Overdose Awareness Day, a call for wider access to addiction medicine, opioid antidote
ALBANY — “After we take a moment of silence,” Keith Brown told the group huddled at the top of the West Capitol Park staircase, “we’re going to break it by saying their name — the name of the person you love who’s no longer here because of overdose.”
There would be no shortage of names, for the death toll keeps rising: a record 72,000 Americans died of a drug overdose last year, up 10 percent from the year before and, in New York at least, the seventh consecutive year of increasing overdose deaths.
Chris. Mike. Joe. Renee. J-Bone. Angelina. Omar. Amber.
The names continued — some said shyly, others proudly, others hoarsely as a voice croaked and hot tears fell — all reminding the speaker why they stood where they stood on this Friday before a long weekend. There were roughly 50 of them: friends, family members and advocates standing shoulder to shoulder at the state Capitol on International Overdose Awareness Day to demand Gov. Andrew Cuomo and legislative leaders take action to prevent further deaths.
“These are folks who are no longer here, not because they are bad people and not because they made bad decisions,” said Brown, whose nonprofit, the Katal Center for Health, Equity and Justice, advocates for a harm reduction (“any positive change”) approach to illicit drug use.
“We know that bad policy and bad public health and the poor decisions of our federal, state and local government agencies are largely to blame for a lot of those deaths,” he said. “Those people did not have to die.”
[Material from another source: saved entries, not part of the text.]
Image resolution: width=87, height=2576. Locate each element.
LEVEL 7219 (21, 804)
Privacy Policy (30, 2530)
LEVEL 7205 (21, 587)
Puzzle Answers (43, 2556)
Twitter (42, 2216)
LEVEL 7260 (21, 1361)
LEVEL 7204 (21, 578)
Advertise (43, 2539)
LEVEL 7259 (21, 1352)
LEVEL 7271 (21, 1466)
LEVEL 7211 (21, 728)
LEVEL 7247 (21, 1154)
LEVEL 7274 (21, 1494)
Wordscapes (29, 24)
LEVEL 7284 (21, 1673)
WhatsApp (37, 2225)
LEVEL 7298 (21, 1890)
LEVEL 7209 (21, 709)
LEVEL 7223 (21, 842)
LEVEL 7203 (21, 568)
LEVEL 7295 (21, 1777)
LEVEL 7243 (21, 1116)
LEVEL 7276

While New York has taken steps to fight a drug epidemic fueled part by opioids — by strengthening its prescription monitoring program, expanding the types of health care workers permitted to prescribe addiction medicine and removing restrictions for hospitals to provide detox services — advocates say it’s not nearly enough to put a dent in the fast-rising death toll from drugs.
According to preliminary estimates from the CDC released earlier this month, the fastest-growing drug category to contribute to overdose deaths in 2017 was not heroin, but powerful synthetic opioids such as fentanyl, which are being brought in from China and laced into heroin, methamphetamines, cocaine and marijuana.
Several measures could help curb the public health crisis, advocates say, including widespread availability of the overdose-reversing drug, naloxone, and an expansion of pre-arrest diversion programs — like one currently operating in Albany that gives law enforcement the discretion to connect a drug user who has committed a minor offense to services, rather than jail.
Universal access to medication-assisted treatment could have the single largest impact, many argue, especially if it were made available in jails, prisons and hospitals. Such treatment, though recommended by addiction medicine specialists, is controversial because the medications used to curb opioid withdrawal, including buprenorphine and methadone, are opioids themselves — just weaker and without the high-producing effects.
If they keep someone alive and help them to lead a productive life — as many people in recovery from opioid use disorder say they do — that shouldn’t matter, advocates say.
“I have a lot to be grateful for,” said 56-year-old Christopher Evans, of Schenectady, who enrolled in an Albany-area methadone clinic more than two years ago.